A Doha, les joueurs ne font plus semblant. «On est content pour lui, expliquait Kingsley Coman après la Pologne. Ce ne sont pas des statistiques [5 buts et 2 passes décisives en quatre matchs, ndlr] que l’on voit en phase finale de Coupe du monde.» «Kylian est un joueur essentiel pour nous, a appuyé le défenseur Jules Koundé. Il a surtout la faculté de marquer à des moments très importants.» «Je connais son potentiel depuis longtemps, a détaillé le milieu Adrien Rabiot. Les deux buts qu’il met, si vous les détaillez, vous voyez que c’est incroyable. Les angles, les positions de frappe… Il peut encore faire beaucoup. Nous, on charbonne derrière et lui, il nous fait gagner les matchs.» Deschamps : «L’équipe de France a besoin d’un grand Kylian et aura toujours besoin d’un grand Kylian. Après, je veux aussi le voir sourire. Vous avez vu, à la fin du match ? C’est très important, pour lui comme pour nous. Il aime bien jouer avec un point d’appui devant [Olivier Giroud depuis le début de la compétition] mais il peut aussi faire la différence tout seul.» Depuis deux semaines, la même scène.

«Une amende si je ne parlais pas»

Des wagons d’adversaires qui passent en zone mixte tête basse, de l’anonyme Australien Jackson Irvine jusqu’à la superstar polonaise Robert Lewandowski dimanche, expliquant in fine leur fierté d’avoir joué en équipe et l’amertume de l’échec. Et des Tricolores autrement heureux mais tout aussi accessoirisés ou témoins de ce qui se passe vraiment ici, comme s’il s’agissait de l’autre face d’une même pièce : non plus l’explosion mais la consécration d’un phénomène.

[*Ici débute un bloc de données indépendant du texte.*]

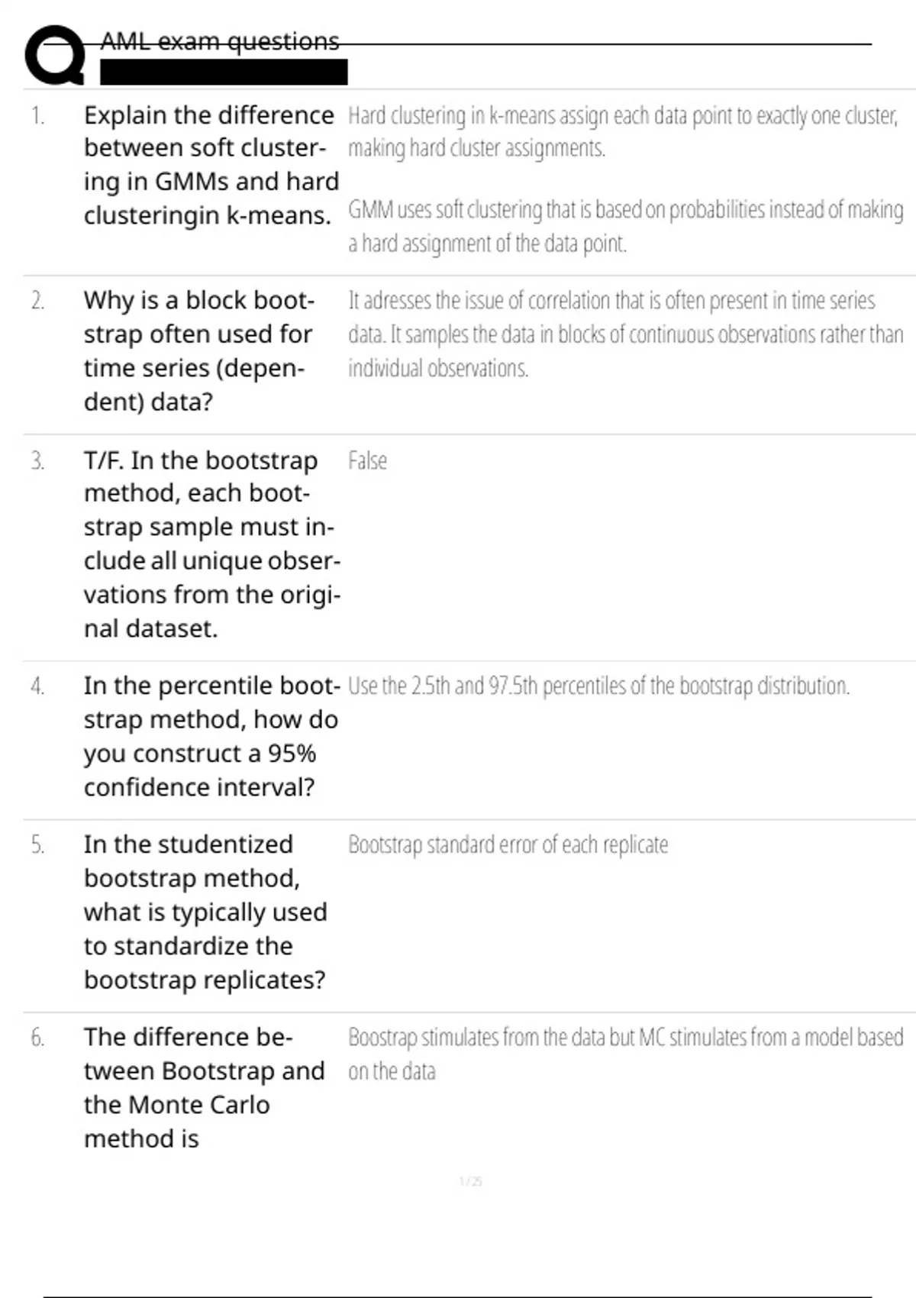Click the soft clustering versus k-means question

tap(211, 165)
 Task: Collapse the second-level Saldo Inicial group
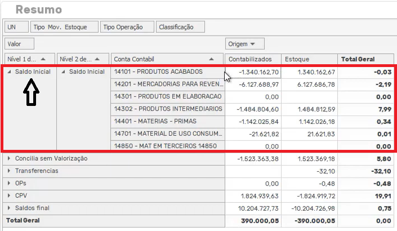(x=63, y=72)

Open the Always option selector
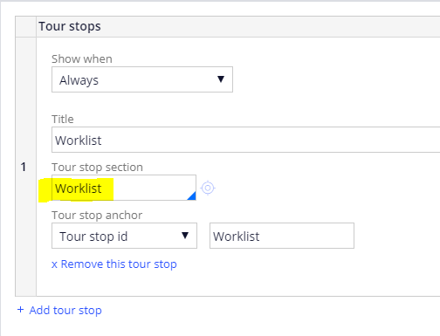[142, 79]
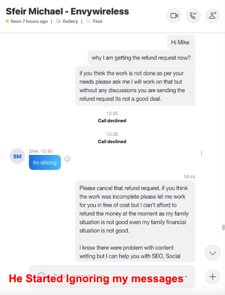Click the 'Hi Mike' message bubble
The image size is (225, 295).
tap(181, 42)
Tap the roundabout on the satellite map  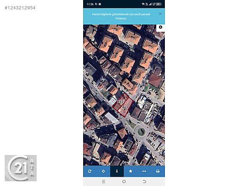tap(141, 131)

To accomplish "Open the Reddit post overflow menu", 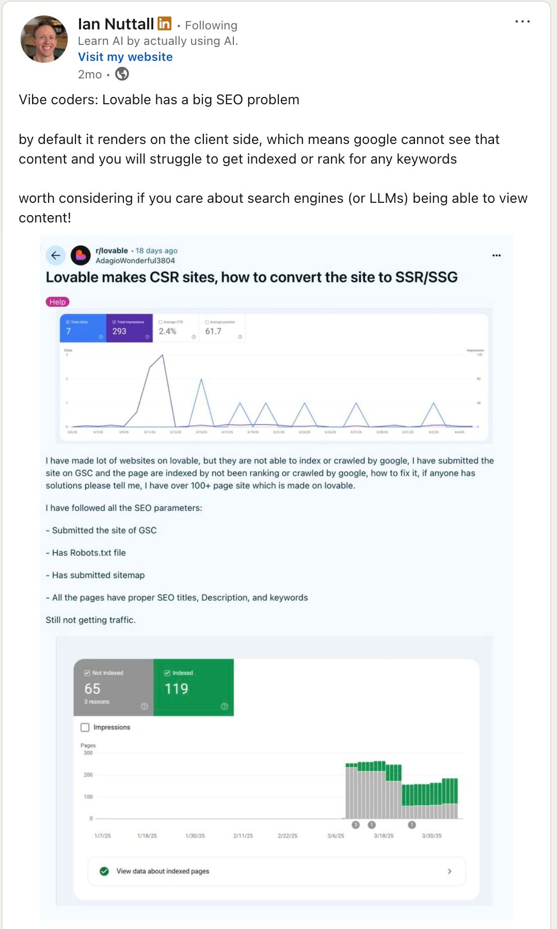I will coord(496,255).
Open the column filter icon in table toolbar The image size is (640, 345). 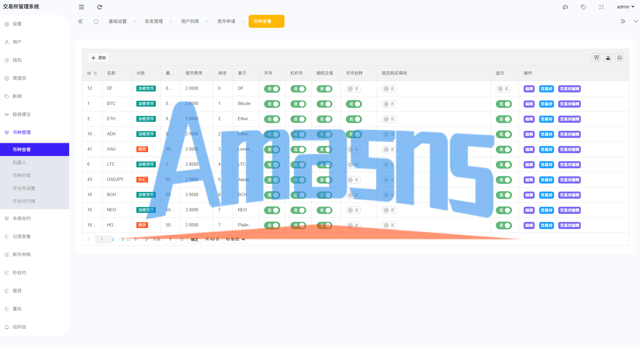point(596,58)
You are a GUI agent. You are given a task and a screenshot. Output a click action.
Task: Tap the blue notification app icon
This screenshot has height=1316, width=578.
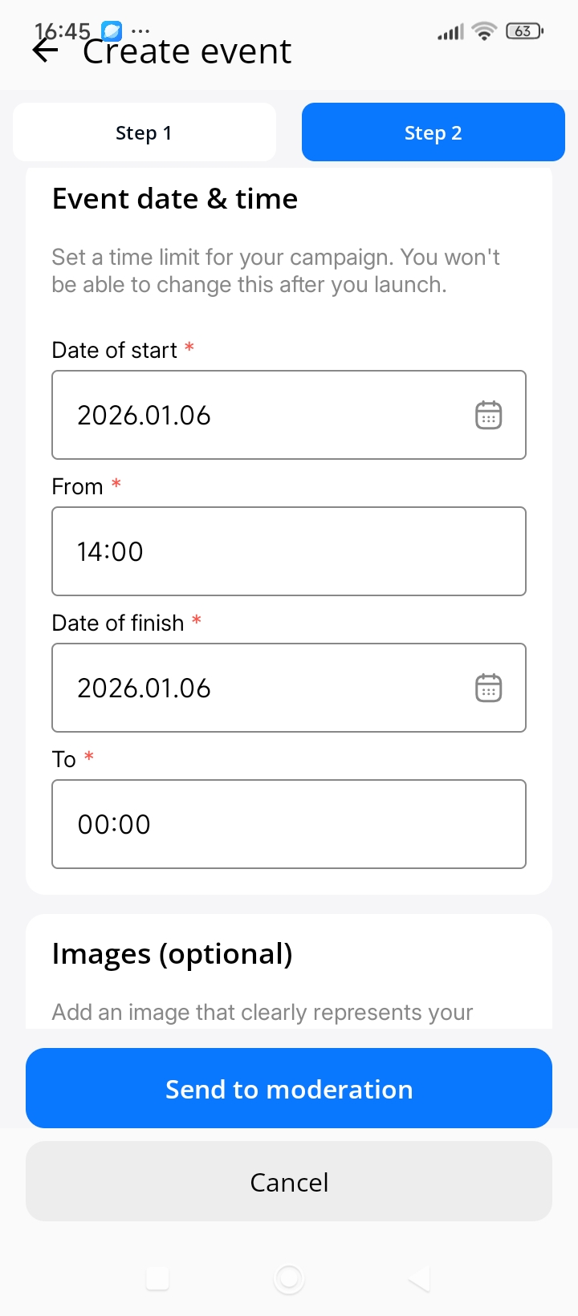pos(112,31)
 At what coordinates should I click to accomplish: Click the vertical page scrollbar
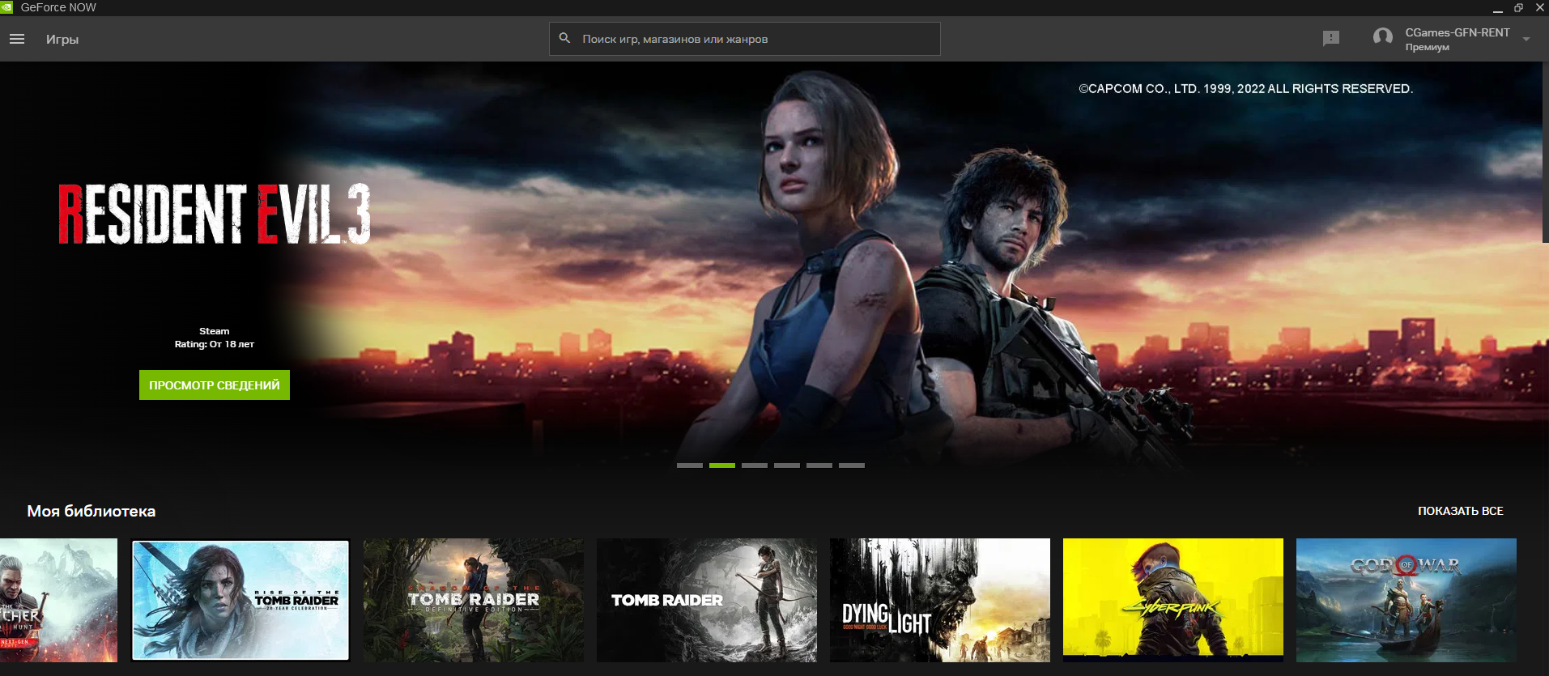click(1545, 154)
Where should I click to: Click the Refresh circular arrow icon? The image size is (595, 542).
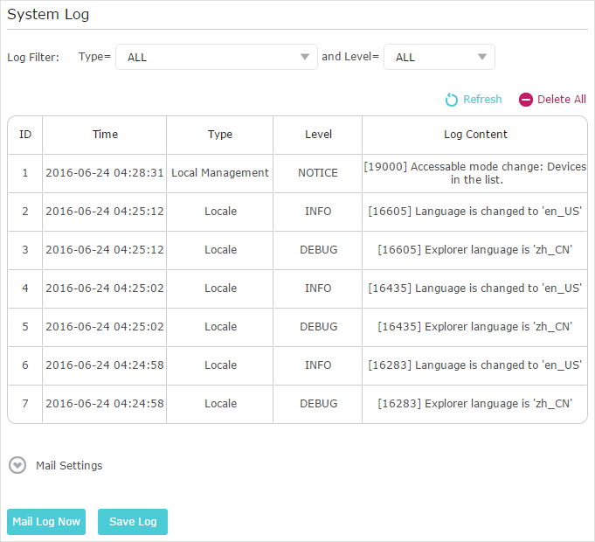[451, 100]
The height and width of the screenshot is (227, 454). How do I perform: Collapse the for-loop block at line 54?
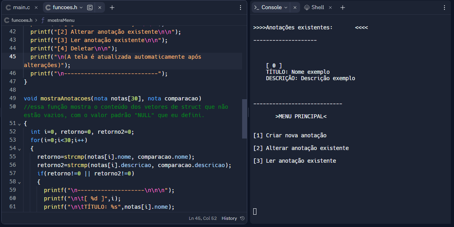19,149
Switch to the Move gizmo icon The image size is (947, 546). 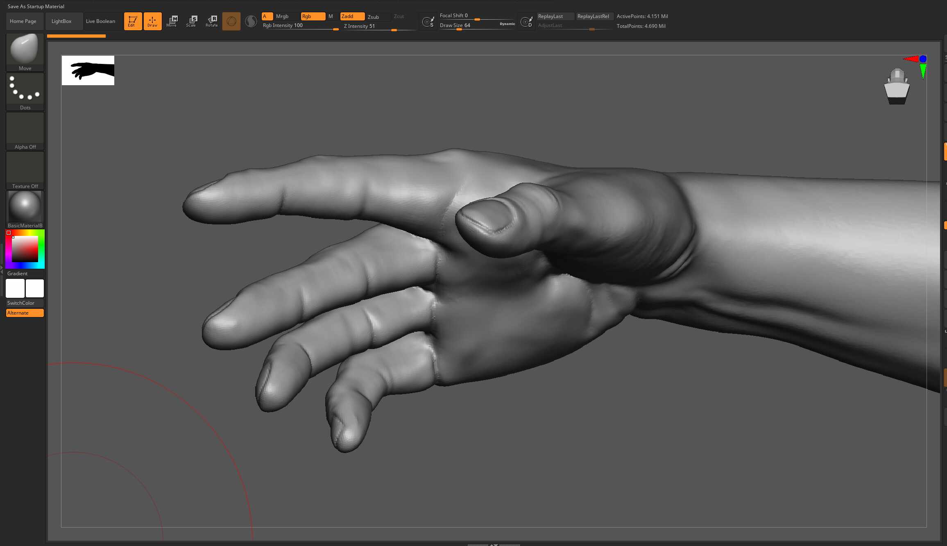(x=172, y=21)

Lequel, et c’est la grande affaire de ce qui s’est passé dimanche, s’est enfin posé devant un micro. Une fois de plus désigné joueur du match, Mbappé avait décidé de ne plus couper aux trois questions réglementaires, ce qui ne lui demandait pas un effort surhumain non plus mais contrevenait à son idée initiale de ne jamais ouvrir la bouche durant un mois. Et, même là, il est différent, renvoyant à la fragilité du match («ça n’a jamais été facile mais on a marqué à des moments-clés, on n’a maîtrisé que par séquence») là où ses équipiers avaient tous expliqué la force tranquille et l’assurance. Sur son mutisme : «Je voulais surtout dire pourquoi je ne parlais pas. Il n’y a rien de personnel, ni contre un ou plusieurs journalistes, ni pour les fans et ceux qui nous suivent. Je devais me concentrer sur la compétition et parler me prend beaucoup d’énergie. J’ai bâti toute ma saison sur ce que je suis venu faire ici : physiquement, mentalement. Après, j’ai appris il y a quelques jours que la Fédération payait une amende si je ne parlais pas après avoir été élu homme du match. Je tiens à dire qu’elle n’a pas à payer cette amende. C’est à moi de le faire.» Se poser devant les micros du monde entier pour expliquer que l’on ne parle pas. Mbappé est sur une autre planète.